For compatibility, the functions iteritems etc. are also available in future.utils. These are equivalent to the functions of the same names in six, which is equivalent to calling the iteritems etc. methods on Python 2, or to calling items etc. on Python 3.

int

Python 3’s int type is very similar to Python 2’s long, except for the representation (which omits the L suffix in Python 2). Python 2’s usual (short) integers have been removed from Python 3, as has the long builtin name.

Python 3:

>>> 2**64
18446744073709551616

Python 2:

>>> 2**64
18446744073709551616L

future includes a backport of Python 3’s int that is a subclass of Python 2’s long with the same representation behaviour as Python 3’s int. To ensure an integer is long compatibly with both Py3 and Py2, cast it like this:

>>> from builtins import int
>>> must_be_a_long_integer = int(1234)

The backported int object helps with writing doctests and simplifies code that deals with long and int as special cases on Py2. An example is the following code from xlwt-future (called by the xlwt.antlr.BitSet class) for writing out Excel .xls spreadsheets. With future, the code is:

from builtins import int

def longify(data):
    """
    Turns data (an int or long, or a list of ints or longs) into a
    list of longs.
    """
    if not data:
        return [int(0)]
    if not isinstance(data, list):
        return [int(data)]
    return list(map(int, data))

Without future (or with future < 0.7), this might be:

def longify(data):
    """
    Turns data (an int or long, or a list of ints or longs) into a
    list of longs.
    """
    if not data:
        if PY3:
            return [0]
        else:
            return [long(0)]
    if not isinstance(data,list):
        if PY3:
            return [int(data)]
        else:
            return [long(data)]
    if PY3:
        return list(map(int, data))   # same as returning data, but with up-front typechecking
    else:
        return list(map(long, data))

isinstance

The following tests all pass on Python 3:

>>> assert isinstance(2**62, int)
>>> assert isinstance(2**63, int)
>>> assert isinstance(b'my byte-string', bytes)
>>> assert isinstance(u'unicode string 1', str)
>>> assert isinstance('unicode string 2', str)

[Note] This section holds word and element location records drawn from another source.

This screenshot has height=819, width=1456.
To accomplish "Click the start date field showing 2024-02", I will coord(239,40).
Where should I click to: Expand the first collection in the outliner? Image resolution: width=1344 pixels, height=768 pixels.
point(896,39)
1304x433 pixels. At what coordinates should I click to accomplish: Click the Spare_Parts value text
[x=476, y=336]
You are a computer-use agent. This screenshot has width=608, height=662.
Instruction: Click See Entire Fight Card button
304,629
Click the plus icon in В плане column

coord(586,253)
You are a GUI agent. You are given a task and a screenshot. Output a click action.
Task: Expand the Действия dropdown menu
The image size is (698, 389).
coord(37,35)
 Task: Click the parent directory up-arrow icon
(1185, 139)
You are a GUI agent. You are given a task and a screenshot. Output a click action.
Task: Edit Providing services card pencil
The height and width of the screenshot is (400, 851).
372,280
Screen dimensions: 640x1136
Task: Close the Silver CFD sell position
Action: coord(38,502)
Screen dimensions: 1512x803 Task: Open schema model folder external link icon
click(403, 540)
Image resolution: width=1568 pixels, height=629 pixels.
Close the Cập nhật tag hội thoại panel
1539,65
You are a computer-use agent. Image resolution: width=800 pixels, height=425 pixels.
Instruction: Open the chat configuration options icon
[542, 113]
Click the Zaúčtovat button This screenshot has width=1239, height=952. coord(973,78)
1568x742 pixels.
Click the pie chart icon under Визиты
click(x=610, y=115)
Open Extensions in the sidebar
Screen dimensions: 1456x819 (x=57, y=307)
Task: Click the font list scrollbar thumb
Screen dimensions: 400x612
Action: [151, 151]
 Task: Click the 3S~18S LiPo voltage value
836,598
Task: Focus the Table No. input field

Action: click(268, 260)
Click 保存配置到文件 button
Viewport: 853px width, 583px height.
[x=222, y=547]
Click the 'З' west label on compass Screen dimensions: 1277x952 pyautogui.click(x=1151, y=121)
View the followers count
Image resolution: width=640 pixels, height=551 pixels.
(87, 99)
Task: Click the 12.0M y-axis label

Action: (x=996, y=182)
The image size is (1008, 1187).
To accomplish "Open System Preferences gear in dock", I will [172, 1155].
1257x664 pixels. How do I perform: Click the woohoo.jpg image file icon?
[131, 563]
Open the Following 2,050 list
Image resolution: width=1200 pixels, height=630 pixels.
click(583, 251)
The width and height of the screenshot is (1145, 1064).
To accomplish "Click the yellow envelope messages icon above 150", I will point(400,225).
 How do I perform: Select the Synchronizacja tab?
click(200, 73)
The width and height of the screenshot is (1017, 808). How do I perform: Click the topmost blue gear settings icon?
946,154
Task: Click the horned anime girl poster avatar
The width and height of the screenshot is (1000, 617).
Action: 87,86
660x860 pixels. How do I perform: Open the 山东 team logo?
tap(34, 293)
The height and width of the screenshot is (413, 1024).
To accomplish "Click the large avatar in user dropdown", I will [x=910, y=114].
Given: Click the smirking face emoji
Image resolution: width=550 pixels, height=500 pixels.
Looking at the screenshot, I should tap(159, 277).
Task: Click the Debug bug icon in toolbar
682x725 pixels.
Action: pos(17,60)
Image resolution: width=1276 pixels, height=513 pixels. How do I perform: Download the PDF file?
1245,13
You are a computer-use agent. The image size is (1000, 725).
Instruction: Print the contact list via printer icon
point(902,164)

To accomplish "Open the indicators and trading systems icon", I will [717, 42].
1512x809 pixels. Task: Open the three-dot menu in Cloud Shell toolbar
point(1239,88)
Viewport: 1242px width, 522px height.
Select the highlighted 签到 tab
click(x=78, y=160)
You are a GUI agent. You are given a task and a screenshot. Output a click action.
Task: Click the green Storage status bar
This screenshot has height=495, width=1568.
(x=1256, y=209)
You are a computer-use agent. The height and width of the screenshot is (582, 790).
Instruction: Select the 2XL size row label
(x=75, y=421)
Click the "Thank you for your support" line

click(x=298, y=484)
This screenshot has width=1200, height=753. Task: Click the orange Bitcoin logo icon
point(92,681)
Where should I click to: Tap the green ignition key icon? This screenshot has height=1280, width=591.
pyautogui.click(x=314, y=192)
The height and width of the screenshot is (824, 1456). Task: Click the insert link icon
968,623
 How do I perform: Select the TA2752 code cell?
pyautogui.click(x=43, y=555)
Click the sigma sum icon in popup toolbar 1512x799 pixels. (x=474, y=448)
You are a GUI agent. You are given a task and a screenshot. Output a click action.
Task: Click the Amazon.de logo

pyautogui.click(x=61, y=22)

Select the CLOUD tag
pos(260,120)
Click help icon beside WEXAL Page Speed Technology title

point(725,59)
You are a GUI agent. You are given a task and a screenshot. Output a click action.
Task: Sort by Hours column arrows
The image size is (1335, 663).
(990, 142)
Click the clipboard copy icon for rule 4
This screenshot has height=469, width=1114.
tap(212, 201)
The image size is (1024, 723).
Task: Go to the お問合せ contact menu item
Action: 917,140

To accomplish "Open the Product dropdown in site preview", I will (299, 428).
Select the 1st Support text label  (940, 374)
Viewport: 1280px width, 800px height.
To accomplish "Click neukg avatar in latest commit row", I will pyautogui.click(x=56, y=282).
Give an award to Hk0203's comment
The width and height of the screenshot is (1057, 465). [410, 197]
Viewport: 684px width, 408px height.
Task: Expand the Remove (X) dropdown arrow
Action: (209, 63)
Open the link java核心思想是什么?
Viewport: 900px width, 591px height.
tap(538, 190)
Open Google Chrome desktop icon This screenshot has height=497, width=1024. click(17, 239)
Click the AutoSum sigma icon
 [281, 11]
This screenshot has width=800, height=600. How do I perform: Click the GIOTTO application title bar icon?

However, two of these normally fail on Python 2:

>>> assert isinstance(2**63, int)
Traceback (most recent call last):
  File "<stdin>", line 1, in <module>
AssertionError

>>> assert isinstance(u'my unicode string', str)
Traceback (most recent call last):
  File "<stdin>", line 1, in <module>
AssertionError

And if this import is in effect on Python 2:

>>> from __future__ import unicode_literals

then the fifth test fails too:

>>> assert isinstance('unicode string 2', str)
Traceback (most recent call last):
  File "<stdin>", line 1, in <module>
AssertionError

After importing the builtins from future, all these tests pass on Python 2 as on Python 3:

>>> from builtins import bytes, int, str

>>> assert isinstance(10, int)
>>> assert isinstance(10**100, int)
>>> assert isinstance(b'my byte-string', bytes)
>>> assert isinstance(u'unicode string 1', str)

However, note that the last test requires that unicode_literals be imported to succeed.:

>>> from __future__ import unicode_literals
>>> assert isinstance('unicode string 2', str)

This works because the backported types int, bytes and str (and others) have metaclasses that override __instancecheck__. See PEP 3119 for details.

Passing data to/from Python 2 libraries

If you are passing any of the backported types (bytes, int, dict, ``str) into brittle library code that performs type-checks using type(), rather than isinstance(), or requires that you pass Python 2’s native types (rather than subclasses) for some other reason, it may be necessary to upcast the types from future to their native superclasses on Py2.

The native function in future.utils is provided for this. Here is how to use it. (The output showing is from Py2):

>>> from builtins import int, bytes, str
>>> from future.utils import native

>>> a = int(10**20)     # Py3-like long int
>>> a
100000000000000000000
>>> type(a)
future.types.newint.newint
>>> native(a)
100000000000000000000L
>>> type(native(a))
long

>>> b = bytes(b'ABC')
>>> type(b)
future.types.newbytes.newbytes
>>> native(b)
'ABC'
>>> type(native(b))
str

>>> s = str(u'ABC')
>>> type(s)
future.types.newstr.newstr
>>> native(s)
u'ABC'
>>> type(native(s))
unicode

On Py3, the native() function is a no-op.

Native string type

Some library code, include standard library code like the array.array() constructor, require native strings on Python 2 and Python 3. This means that there is no simple way to pass the appropriate string type when the unicode_literals import from __future__ is in effect.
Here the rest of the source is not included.